The data =
....
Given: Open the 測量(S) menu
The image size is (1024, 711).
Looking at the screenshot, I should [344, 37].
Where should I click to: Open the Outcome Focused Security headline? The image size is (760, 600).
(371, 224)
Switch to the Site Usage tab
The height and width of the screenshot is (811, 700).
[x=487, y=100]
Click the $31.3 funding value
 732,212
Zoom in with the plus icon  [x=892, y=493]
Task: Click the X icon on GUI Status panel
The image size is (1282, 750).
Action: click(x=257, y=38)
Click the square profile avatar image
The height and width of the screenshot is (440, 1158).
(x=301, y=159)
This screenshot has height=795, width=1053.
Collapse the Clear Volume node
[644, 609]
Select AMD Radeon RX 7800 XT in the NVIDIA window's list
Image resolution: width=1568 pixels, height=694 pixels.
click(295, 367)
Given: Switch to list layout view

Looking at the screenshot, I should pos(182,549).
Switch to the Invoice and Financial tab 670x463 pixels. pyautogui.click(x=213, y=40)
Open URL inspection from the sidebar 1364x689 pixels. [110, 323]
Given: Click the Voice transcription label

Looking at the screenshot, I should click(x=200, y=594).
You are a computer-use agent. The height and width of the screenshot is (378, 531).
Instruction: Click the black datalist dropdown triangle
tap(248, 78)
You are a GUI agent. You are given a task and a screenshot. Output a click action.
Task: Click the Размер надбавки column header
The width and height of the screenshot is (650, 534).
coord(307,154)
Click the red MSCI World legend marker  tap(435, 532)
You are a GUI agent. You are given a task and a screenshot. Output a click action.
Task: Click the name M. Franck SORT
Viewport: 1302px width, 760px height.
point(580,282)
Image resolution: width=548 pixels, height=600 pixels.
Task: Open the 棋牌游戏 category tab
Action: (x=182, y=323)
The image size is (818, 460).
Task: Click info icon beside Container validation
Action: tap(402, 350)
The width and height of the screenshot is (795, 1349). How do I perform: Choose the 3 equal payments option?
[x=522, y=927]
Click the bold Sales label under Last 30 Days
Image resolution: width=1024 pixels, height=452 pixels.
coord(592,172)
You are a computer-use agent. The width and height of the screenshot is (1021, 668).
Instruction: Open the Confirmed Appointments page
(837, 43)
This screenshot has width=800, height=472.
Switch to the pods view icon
....
Aim of the exercise = Set the listing above down once more in full, exactly as it is.

Exercise output =
Given: Open the 測量(S) menu
The image size is (1024, 711).
Looking at the screenshot, I should [344, 37].
Where should I click to: Open the Outcome Focused Security headline? The image size is (760, 600).
(371, 224)
Switch to the Site Usage tab
The height and width of the screenshot is (811, 700).
[x=487, y=100]
Click the $31.3 funding value
 732,212
Zoom in with the plus icon  [x=892, y=493]
Task: Click the X icon on GUI Status panel
The image size is (1282, 750).
Action: click(x=257, y=38)
Click the square profile avatar image
The height and width of the screenshot is (440, 1158).
(x=301, y=159)
This screenshot has height=795, width=1053.
Collapse the Clear Volume node
[644, 609]
Select AMD Radeon RX 7800 XT in the NVIDIA window's list
Image resolution: width=1568 pixels, height=694 pixels.
click(295, 367)
Given: Switch to list layout view

Looking at the screenshot, I should pos(182,549).
Switch to the Invoice and Financial tab 670x463 pixels. pyautogui.click(x=213, y=40)
Open URL inspection from the sidebar 1364x689 pixels. [110, 323]
Given: Click the Voice transcription label

Looking at the screenshot, I should click(x=200, y=594).
You are a computer-use agent. The height and width of the screenshot is (378, 531).
Instruction: Click the black datalist dropdown triangle
tap(248, 78)
You are a GUI agent. You are given a task and a screenshot. Output a click action.
Task: Click the Размер надбавки column header
The width and height of the screenshot is (650, 534).
coord(307,154)
Click the red MSCI World legend marker  tap(435, 532)
You are a GUI agent. You are given a task and a screenshot. Output a click action.
Task: Click the name M. Franck SORT
Viewport: 1302px width, 760px height.
point(580,282)
Image resolution: width=548 pixels, height=600 pixels.
Task: Open the 棋牌游戏 category tab
Action: (x=182, y=323)
The image size is (818, 460).
Task: Click info icon beside Container validation
Action: tap(402, 350)
The width and height of the screenshot is (795, 1349). How do I perform: Choose the 3 equal payments option?
[x=522, y=927]
Click the bold Sales label under Last 30 Days
Image resolution: width=1024 pixels, height=452 pixels.
coord(592,172)
You are a computer-use agent. The width and height of the screenshot is (1021, 668).
Instruction: Open the Confirmed Appointments page
(837, 43)
This screenshot has width=800, height=472.
Switch to the pods view icon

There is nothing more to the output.